A grim anniversary was celebrated yesterday, and that is the passing of a decade since the invasion of Iraq. To illustrate the new and more peaceful state of the country, the eve of that anniversary was marked by a wave of bombings that left 65 people dead. The timing of the attacks was not an accident: someone wants the West to understand that they still have the capacity to carry out such atrocities.
And, as ever, those in favour of the war continue to spin and obfuscate when confronted with the awful facts: over 100,000 Iraqis dead, along with thousands of coalition troops, and dreadful damage to the country's infrastructure and economy. Countering this is, inevitably, the argument that the world is a better place as Saddam Hussein has been deposed.

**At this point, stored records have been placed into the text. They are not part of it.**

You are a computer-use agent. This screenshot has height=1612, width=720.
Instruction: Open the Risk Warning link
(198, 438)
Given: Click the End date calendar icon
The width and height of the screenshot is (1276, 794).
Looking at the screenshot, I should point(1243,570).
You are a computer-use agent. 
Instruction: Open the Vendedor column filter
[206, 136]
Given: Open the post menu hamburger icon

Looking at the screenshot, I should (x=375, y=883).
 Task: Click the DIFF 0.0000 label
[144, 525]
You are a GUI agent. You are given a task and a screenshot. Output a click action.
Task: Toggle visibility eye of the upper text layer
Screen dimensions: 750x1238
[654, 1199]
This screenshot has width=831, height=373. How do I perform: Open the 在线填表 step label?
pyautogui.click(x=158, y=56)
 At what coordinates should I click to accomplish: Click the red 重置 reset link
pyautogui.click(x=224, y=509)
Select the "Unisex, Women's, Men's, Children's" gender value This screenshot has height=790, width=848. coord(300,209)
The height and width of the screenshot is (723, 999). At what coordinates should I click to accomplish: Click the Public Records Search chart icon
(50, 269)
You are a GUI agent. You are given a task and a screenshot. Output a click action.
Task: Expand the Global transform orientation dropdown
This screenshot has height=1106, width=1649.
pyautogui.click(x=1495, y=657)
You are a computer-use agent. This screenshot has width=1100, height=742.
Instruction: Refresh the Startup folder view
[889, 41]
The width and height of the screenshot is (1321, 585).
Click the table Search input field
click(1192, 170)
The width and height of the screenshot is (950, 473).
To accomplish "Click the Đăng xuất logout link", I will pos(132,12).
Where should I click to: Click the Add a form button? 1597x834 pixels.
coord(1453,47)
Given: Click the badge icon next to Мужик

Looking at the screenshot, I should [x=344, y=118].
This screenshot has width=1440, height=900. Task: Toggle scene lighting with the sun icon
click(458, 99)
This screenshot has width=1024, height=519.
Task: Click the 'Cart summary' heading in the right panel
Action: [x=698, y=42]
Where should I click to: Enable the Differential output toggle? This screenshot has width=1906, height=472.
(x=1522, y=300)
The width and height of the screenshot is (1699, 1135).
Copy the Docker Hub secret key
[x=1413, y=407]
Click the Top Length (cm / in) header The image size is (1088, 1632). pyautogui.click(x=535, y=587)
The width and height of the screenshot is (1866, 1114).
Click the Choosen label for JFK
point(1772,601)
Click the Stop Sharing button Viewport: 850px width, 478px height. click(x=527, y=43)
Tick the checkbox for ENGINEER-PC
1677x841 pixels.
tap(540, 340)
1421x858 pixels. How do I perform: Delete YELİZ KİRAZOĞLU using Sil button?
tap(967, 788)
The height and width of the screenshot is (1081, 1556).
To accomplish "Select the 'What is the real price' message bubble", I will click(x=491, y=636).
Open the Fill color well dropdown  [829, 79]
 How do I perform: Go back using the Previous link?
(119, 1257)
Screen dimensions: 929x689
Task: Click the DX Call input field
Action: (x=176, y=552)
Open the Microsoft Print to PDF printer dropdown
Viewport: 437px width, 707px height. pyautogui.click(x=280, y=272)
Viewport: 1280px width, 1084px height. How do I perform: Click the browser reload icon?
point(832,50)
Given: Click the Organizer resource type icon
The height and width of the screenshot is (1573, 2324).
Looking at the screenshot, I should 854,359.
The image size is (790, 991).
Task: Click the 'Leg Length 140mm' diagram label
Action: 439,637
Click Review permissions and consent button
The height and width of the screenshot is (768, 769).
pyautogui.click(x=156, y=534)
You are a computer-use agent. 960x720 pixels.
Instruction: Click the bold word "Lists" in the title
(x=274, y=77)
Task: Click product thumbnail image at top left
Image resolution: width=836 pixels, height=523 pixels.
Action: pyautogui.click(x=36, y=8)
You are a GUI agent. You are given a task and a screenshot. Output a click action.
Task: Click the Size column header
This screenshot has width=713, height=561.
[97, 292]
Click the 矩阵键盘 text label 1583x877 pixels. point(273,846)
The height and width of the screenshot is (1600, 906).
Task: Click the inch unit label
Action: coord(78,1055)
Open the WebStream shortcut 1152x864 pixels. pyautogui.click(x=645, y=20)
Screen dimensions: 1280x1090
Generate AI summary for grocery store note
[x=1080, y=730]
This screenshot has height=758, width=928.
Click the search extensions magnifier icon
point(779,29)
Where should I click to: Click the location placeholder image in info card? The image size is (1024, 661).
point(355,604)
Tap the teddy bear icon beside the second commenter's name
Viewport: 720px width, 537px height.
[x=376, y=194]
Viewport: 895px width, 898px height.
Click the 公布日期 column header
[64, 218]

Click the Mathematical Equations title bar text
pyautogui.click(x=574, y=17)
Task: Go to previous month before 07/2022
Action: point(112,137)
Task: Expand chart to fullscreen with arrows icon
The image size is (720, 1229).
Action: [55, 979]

If only that was all the invasion was for. It was not. The coalition "of the willing", bullied into participation by 'Dubya' Bush, 'Dick' Cheney and their neo-con rabble, did not stop at merely removing the Ba'athist leadership: they dismantled the armed forces and civil service, believing that this was a regime like the Third Reich. And the sacked servicemen all kept hold of their guns.
Moreover, some of them clearly knew where the explosives were stored. This, together with an urgent requirement to make a living, resulted in the stuff falling rapidly into the hands of anyone with money and motive. Allied to the collapse in policing and security, and the subsequent ease of movement for whoever wanted to move, this brought carnage on a countrywide scale.
That this would be the result was not, as they say, rocket science. Nor was the pre-war intelligence, some clearly demonstrating, as Monday night's BBC Panorama special showed, that the invasion was based on the false premise that Iraq still had chemical, and possibly even nuclear, weapons capability. Instead, inconvenient fact was discarded in pursuit of making the case for war.
But could we have sat it out, with the USA being so committed to action? Well, yes we could, and the Bush administration would have thought no worse of us, had we done so. Some have conveniently forgotten that Harold Wilson (possibly told by Roy Jenkins that we didn't have the money) kept Britain out of the Vietnam conflict, despite the arm-twisting of Lyndon Johnson, that most persuasive of persuaders.
Yet Tony Blair maintains that he did the right thing, despite the diminution of his political legacy as a result. He and others who supported, and still support, the intervention cannot grasp that Iraq, unlike the Falklands or Kosovo, was never going to be a quick win with a relatively happy ending. Monday's carnage only goes to emphasise the fact.
On the plus side, a future prime minister will think twice before any repetition.